Description of the task: How many lines of the listing below contain the string "screenshot"? Reply with the number alone.

Supplied data:
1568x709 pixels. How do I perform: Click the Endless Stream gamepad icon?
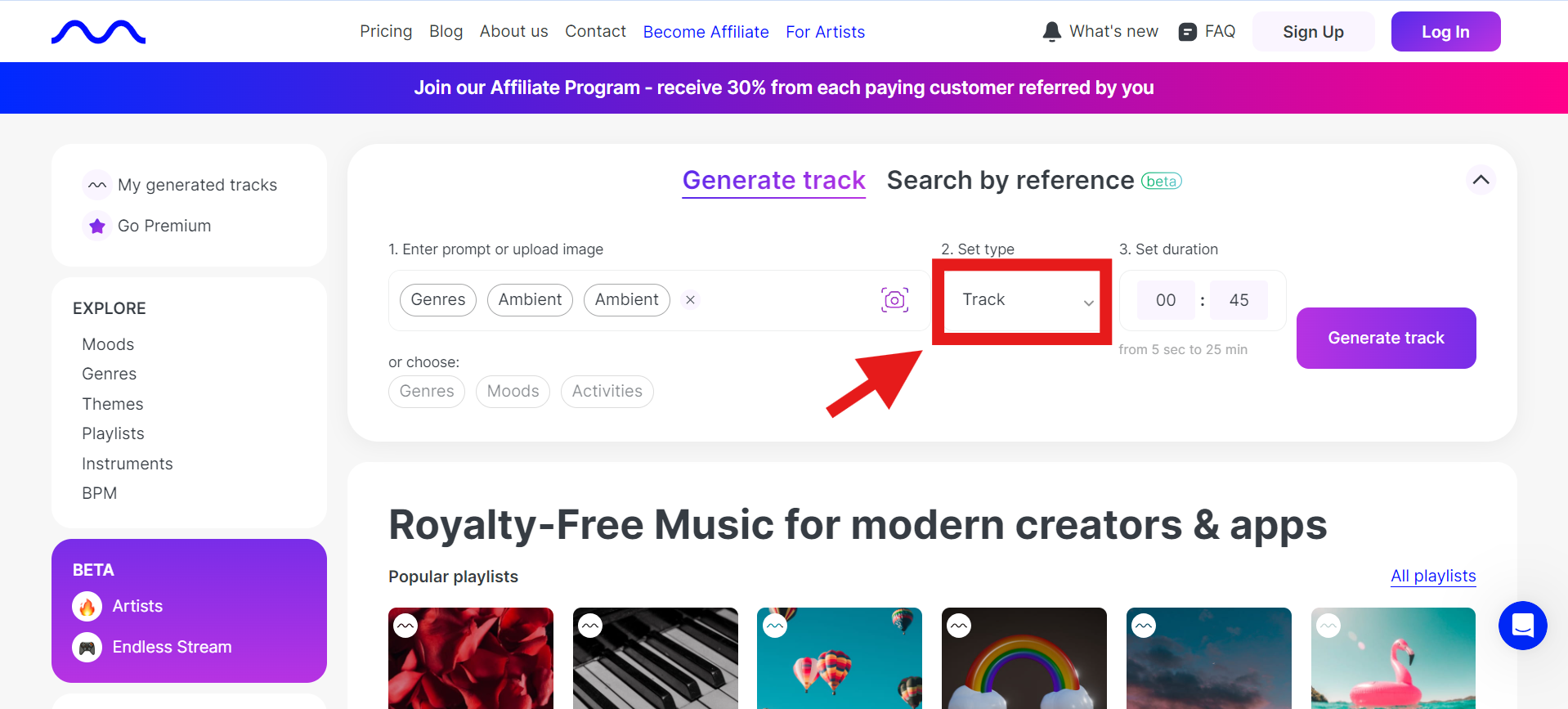click(87, 648)
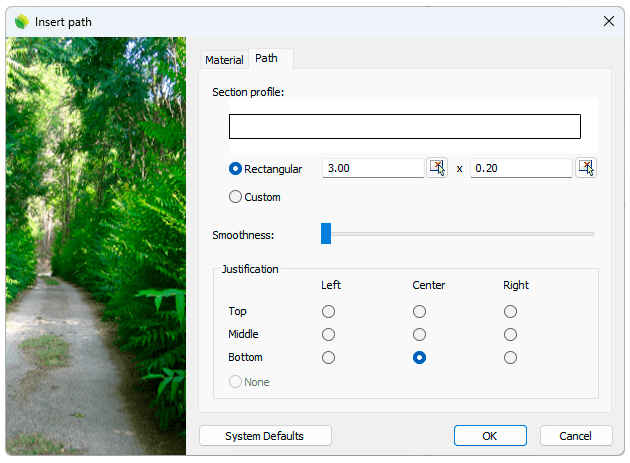Switch to the Material tab

[224, 60]
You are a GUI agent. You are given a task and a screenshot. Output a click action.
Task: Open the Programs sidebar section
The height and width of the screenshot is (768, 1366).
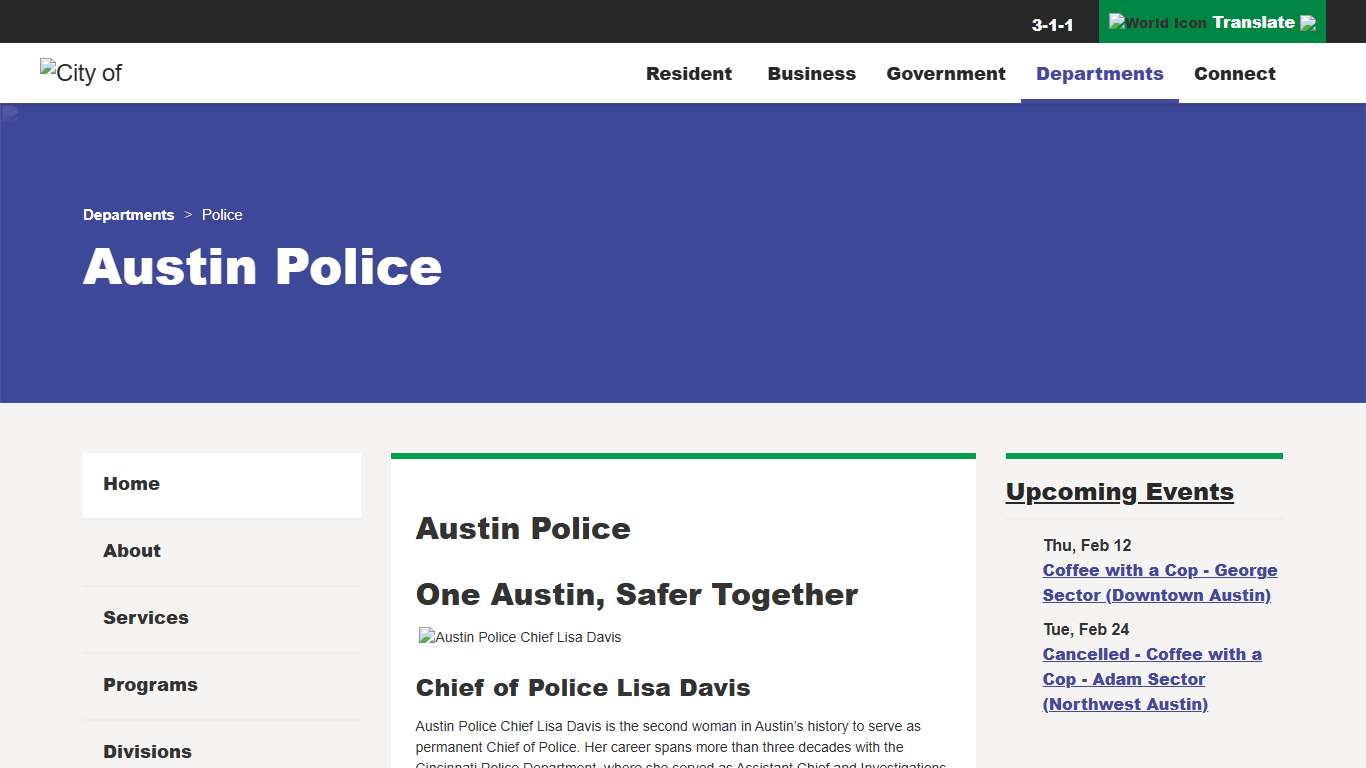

Final result: 2